Jadikan KKK sebagai Rumah Besar Keluarga Perantau Kawanua

0

JAKARTA (Suara Karya): Dualisme kepengurusan yang terjadi di tubuh Kerukunan Keluarga Kawanua (KKK), tak menjadi hambatan dalam menjalankan program positif sebagai upaya mengangkat nama baik Kawanua, khususnya di bidang pelestarian budaya, adat, dan berbagai sumber daya alam yang ada di Tanah Leluhur, Minahasa.

Sebab, kedua kepengurusan organisiasi ini, yakni Ronny Sompie dan Angelica Tengker selaku Ketua Umum, memiliki keinginan yang sama dalam upaya membuat langkah positif untuk nama besar Kawanua dalam kehidupan berbangsa dan bernegara.

KKK, merupakan wadah berkumpulnya masyarakat asal Sulawesi Utara, khususnya Minahasa, yang tersebar di luar tanah leluhur, Nyiur Melambai.

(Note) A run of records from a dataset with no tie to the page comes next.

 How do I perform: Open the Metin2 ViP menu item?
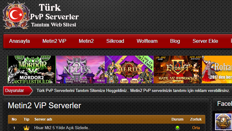54,41
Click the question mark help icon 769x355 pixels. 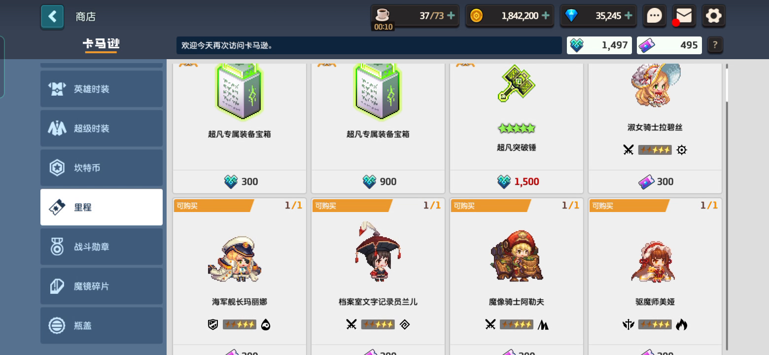point(715,45)
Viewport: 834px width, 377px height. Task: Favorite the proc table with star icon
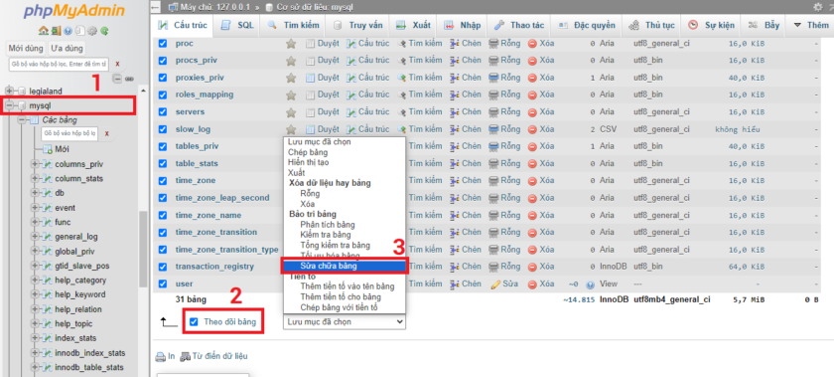pyautogui.click(x=291, y=43)
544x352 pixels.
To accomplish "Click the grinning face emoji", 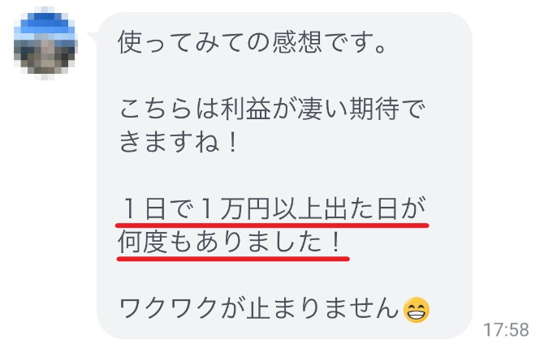I will click(x=417, y=310).
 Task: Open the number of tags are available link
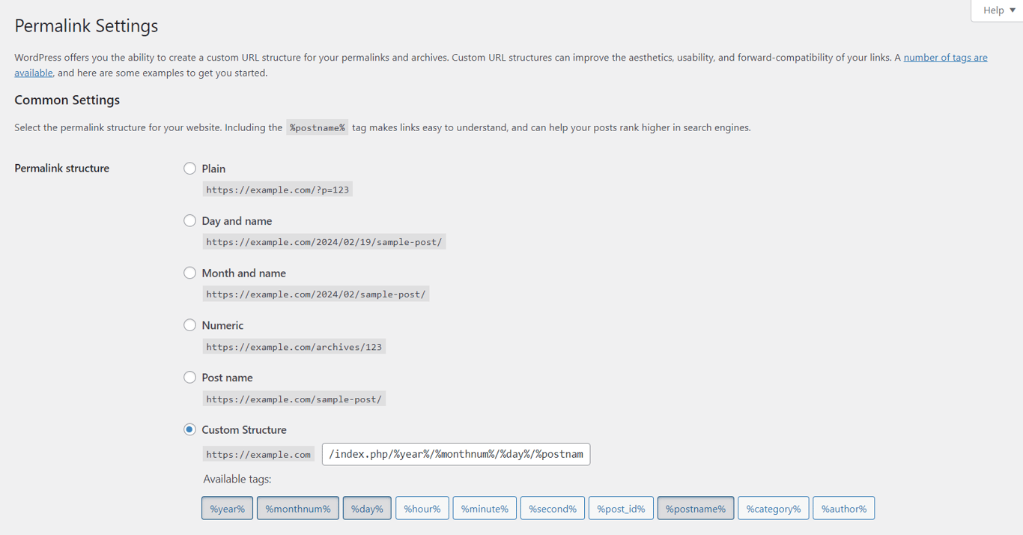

KKK didirikan 46 tahun silam oleh sejumlah tokoh asal Tondano, tepatnya pada 21 Mei 1973 di Jakarta. Sayangnya, kepengurusan organisasi besar masyarakat Kawanua ini terbelah menjadi dua.

KKK di bawah kepemimpinan Ronny Sompie memiliki azas legalitas dan disahkan Kementerian Hukum dan HAM RI. Melalui Musyawarah Perwakilan Anggota (MPA), Ronnie Sompie menjabat Ketua Umum KKK sebagai estafet dari Jimmy Tampie.

Sementara, KKK yang dipimpin oleh Angelica Tengker, memiliki Surat Keterangan Terdaftar di Kementerian Dalam Negeri CQ. Kesbangpol, bahkan telah dilengkapi dengan Hak Paten Kepemilikan Logo dan nama KKK yang diterbitkan oleh Kementerian Hukum & HAM RI.

Kepemimpinan Angelica Tengker, merupakan estafet kepemimpinan dari Benny Mamoto, melalui Musyawarah Perwakilan Anggota (MPA). Angelica Tengker dalam kapasitasnya sebagai Ketua Umum KKK terus melakukan berbagai program kerja dan kegiatan yang sama dibidang keagamaan, budaya dan kesenian.

Meski demikian, baik Ronnie Sompie maupun Angelica Tengker, sama-sama mengusung berbagai program yang selalu mengangkat nama baik Kawanua, khusunya dibidang pelestarian budaya, adat dan berbagai sumber daya alam yang ada di Tanah Leluhur, Minahasa.

Di tengah kesibukannya sebagai Dirjen Imigrasi, dan berlatar belakang sebagai mantan Perwira Tinggi Polri, Peran Ronnie Sompie sangat berpengaruh dan jelas dalam memberikan sumbangsihnya dalam menjalankan roda organisasi.

Ronnie Sompie dinilai berhasil menjadikan organisasi ini semakin dikenal melalui berbagai kegiatan keagamaan, kebudayaan, dan atau lainnya.

Misalnya, dalam perayaan Natal, Tahun Baru dan Kunci Taon serta Paskah, kehadiran warga Kawanua sangat antusias sebagai ajang baku dapa dari berbagai pelosok yang tersebar di seantero jagad raya. Demikian juga dengan program-program budaya dan kesenian khas Minahasa, semakin terangkat dan dikenal oleh masyarakat luas.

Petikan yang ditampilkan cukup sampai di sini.